Le monde du travail ou l'ultime épopée ? Les ouvriers en sont la dernière aristocratie, ils ont pris la place des chevaliers du moyen âge et les patrons, leurs adversaires, sont aussi détestables que les Maures assassinant les compagnons de Roland à Roncevaux. Mais surtout l'horizontalité du vers a tout à voir avec celle du rail et les contraintes de la métrique ne se discutent pas davantage que celles du règlement ferroviaire.

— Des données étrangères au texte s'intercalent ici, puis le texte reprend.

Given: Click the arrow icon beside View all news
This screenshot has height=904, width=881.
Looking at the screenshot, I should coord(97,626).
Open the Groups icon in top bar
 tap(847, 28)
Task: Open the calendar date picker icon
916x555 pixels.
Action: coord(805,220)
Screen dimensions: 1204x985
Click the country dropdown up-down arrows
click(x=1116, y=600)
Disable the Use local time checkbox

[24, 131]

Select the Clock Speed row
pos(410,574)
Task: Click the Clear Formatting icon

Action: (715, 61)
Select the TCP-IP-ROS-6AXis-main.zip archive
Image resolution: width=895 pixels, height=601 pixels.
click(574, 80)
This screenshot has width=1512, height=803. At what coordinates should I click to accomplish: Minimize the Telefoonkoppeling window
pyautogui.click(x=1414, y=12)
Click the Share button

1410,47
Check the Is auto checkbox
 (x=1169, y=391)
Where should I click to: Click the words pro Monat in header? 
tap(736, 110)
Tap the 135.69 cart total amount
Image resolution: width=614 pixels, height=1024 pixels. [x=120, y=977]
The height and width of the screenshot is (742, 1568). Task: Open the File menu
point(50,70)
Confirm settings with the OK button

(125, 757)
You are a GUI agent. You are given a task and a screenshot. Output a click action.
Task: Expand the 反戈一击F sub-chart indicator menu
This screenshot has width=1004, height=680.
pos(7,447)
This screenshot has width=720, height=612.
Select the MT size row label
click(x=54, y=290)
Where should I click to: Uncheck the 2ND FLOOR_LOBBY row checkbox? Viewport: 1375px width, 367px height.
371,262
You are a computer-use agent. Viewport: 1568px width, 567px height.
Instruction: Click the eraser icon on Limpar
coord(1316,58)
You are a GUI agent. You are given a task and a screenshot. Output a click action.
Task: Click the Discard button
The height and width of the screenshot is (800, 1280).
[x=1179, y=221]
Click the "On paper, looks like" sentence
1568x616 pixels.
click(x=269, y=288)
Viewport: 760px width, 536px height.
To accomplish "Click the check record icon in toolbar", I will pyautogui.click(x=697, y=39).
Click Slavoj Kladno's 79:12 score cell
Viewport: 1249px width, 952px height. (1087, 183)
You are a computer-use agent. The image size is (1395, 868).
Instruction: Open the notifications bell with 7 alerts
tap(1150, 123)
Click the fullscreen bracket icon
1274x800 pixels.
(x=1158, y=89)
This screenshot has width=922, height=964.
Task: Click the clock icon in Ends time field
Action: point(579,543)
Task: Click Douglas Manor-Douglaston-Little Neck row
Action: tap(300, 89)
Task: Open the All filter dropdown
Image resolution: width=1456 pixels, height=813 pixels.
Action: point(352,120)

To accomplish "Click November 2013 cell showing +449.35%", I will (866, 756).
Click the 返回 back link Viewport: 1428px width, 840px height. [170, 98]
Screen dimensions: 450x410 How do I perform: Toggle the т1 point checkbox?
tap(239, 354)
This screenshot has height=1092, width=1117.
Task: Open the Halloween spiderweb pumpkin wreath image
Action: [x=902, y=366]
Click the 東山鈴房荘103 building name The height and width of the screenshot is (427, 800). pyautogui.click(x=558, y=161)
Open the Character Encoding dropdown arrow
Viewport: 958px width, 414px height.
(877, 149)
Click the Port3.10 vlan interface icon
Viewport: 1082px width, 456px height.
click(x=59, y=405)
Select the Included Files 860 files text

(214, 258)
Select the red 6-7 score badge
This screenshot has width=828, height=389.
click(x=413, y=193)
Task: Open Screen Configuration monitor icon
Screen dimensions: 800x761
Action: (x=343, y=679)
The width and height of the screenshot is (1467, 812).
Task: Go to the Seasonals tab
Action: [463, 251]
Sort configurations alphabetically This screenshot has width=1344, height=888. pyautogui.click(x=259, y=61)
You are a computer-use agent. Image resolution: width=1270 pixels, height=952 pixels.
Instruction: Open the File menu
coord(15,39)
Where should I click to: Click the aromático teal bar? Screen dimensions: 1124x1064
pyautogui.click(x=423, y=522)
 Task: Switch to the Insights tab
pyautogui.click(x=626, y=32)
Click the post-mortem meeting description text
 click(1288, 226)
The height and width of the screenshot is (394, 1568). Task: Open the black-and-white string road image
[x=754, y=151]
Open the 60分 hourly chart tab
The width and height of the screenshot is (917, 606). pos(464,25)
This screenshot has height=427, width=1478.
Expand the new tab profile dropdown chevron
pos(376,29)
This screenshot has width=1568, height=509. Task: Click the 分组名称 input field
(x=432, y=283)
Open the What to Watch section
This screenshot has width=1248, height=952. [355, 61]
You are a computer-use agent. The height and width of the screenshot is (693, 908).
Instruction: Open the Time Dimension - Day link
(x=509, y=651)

Contrairement à Ponthus, Filice est fier d'un métier embrassé par hasard et conquis de haute lutte:
« ouvrier spécialisé
des connaissances techniques et un savoir particulier
un métier manuel diraient certains
belle perspective pour un type
dont plusieurs dans la famille
achètent un nouveau vélo
après une crevaison »
Mais à la joie de maîtriser des connaissances qui font de lui un homme utile succèdent les désillusions : peur, fatigue, solitude. Peur des chefs, des responsabilités, de la mort infligée à tous ceux qui choisissent de se jeter sous un train pour mieux en finir. Fatigue des horaires décalés et des nuits passées dans des dortoirs sans âme. Solitude du poste de pilotage et des décisions à prendre sans la possibilité d'une erreur.
Le livre devient alors le récit de la débrouille comme alternative à la transformation des roulants en robots. Filice célèbre chaque pas de côté comme cette voix qui déraille en prenant la parole au cours d'une grève. La clé oubliée bidouillée dans l'urgence sans que le service en pâtisse. La locomotive arrêtée quelques secondes dans une gare non desservie pour demander du feu à des voyageurs attardés. Un échange de trains improvisé pour que chaque mécano puisse dormir dans son lit plutôt qu'à l'autre bout de la France. Des travailleurs essoufflés transportés dans la cabine de pilotage, dont la porte est la seule qui puisse être ouverte par le mécano, et qui arriveront à l'heure à l'usine.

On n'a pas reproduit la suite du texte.